▸ **Your task**: Copy everything from the start of the records down to the line containing "click(x=610, y=67)", both ends included, with the requests kept as they are. Add 10 to every coordinate in the answers.
== Entries shown ==
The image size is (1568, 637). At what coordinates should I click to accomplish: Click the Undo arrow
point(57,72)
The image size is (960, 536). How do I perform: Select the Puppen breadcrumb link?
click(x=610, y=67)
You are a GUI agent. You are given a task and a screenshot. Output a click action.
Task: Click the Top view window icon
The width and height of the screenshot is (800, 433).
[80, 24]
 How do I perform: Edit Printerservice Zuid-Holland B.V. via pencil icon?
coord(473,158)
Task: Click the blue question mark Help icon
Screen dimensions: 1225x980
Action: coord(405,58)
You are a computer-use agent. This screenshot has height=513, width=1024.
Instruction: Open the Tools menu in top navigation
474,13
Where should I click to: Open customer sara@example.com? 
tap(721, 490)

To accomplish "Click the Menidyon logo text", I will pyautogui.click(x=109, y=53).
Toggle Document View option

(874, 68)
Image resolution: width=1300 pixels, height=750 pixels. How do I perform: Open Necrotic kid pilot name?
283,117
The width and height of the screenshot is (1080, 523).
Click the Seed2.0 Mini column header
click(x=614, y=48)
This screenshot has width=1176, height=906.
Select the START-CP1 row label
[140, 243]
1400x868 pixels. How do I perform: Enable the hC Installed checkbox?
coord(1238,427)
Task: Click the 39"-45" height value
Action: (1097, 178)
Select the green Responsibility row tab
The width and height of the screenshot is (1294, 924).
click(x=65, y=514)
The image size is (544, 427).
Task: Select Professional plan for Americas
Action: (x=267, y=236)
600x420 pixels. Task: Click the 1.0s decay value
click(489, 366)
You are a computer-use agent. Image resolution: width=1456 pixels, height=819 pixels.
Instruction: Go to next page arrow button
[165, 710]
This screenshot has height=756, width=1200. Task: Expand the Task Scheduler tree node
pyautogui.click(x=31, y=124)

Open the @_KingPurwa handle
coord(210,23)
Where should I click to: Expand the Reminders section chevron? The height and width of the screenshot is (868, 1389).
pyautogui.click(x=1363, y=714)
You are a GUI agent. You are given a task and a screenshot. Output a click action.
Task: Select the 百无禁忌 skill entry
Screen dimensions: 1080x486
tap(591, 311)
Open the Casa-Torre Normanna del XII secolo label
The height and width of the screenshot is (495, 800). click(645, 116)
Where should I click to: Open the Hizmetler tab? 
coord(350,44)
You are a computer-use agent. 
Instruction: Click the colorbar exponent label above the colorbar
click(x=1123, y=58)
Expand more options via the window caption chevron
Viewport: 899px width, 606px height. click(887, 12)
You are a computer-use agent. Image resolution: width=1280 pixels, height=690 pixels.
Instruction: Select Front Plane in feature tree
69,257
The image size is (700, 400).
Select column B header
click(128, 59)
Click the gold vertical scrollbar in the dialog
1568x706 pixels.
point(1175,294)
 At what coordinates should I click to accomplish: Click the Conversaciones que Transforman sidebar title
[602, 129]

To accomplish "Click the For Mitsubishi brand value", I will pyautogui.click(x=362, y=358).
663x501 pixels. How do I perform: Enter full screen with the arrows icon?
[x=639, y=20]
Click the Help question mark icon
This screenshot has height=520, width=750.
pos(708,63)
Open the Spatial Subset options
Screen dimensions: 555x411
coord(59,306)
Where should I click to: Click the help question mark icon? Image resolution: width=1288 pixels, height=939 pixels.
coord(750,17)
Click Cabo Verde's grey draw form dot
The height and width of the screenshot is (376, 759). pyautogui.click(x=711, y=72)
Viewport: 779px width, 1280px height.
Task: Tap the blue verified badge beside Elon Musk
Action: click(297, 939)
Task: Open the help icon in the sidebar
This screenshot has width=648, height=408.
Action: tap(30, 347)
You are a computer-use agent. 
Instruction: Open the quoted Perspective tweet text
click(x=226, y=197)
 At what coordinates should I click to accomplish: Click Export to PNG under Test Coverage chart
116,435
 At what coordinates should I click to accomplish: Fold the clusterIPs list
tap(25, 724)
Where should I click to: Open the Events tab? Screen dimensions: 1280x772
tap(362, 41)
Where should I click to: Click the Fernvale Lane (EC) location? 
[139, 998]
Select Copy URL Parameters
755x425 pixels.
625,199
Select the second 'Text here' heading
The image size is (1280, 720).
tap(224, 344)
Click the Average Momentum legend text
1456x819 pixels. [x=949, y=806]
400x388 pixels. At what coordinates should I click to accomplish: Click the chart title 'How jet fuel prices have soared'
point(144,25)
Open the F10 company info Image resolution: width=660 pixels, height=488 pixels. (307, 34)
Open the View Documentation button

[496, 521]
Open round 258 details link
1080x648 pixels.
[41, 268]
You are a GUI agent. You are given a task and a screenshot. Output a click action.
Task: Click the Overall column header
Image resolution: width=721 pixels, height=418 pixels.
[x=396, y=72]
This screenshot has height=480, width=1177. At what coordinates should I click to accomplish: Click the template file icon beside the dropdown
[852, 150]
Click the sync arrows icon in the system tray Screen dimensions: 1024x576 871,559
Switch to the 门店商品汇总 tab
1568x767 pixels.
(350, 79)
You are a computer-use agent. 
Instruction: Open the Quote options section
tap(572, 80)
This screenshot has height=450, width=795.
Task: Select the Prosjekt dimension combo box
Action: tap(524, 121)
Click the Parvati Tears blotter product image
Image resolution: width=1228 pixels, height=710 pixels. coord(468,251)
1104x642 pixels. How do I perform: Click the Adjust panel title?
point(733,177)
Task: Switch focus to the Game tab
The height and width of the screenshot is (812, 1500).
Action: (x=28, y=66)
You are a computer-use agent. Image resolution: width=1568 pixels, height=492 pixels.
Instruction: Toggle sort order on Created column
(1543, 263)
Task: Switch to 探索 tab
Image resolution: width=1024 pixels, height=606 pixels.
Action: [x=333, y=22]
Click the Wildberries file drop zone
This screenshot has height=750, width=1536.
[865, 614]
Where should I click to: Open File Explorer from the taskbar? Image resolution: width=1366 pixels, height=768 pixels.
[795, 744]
===
▸ **Reply to the task**:
The image size is (1568, 637). At what coordinates should I click to accomplish: Click the Undo arrow
point(67,82)
The image size is (960, 536). How do I perform: Select the Puppen breadcrumb link?
click(x=620, y=77)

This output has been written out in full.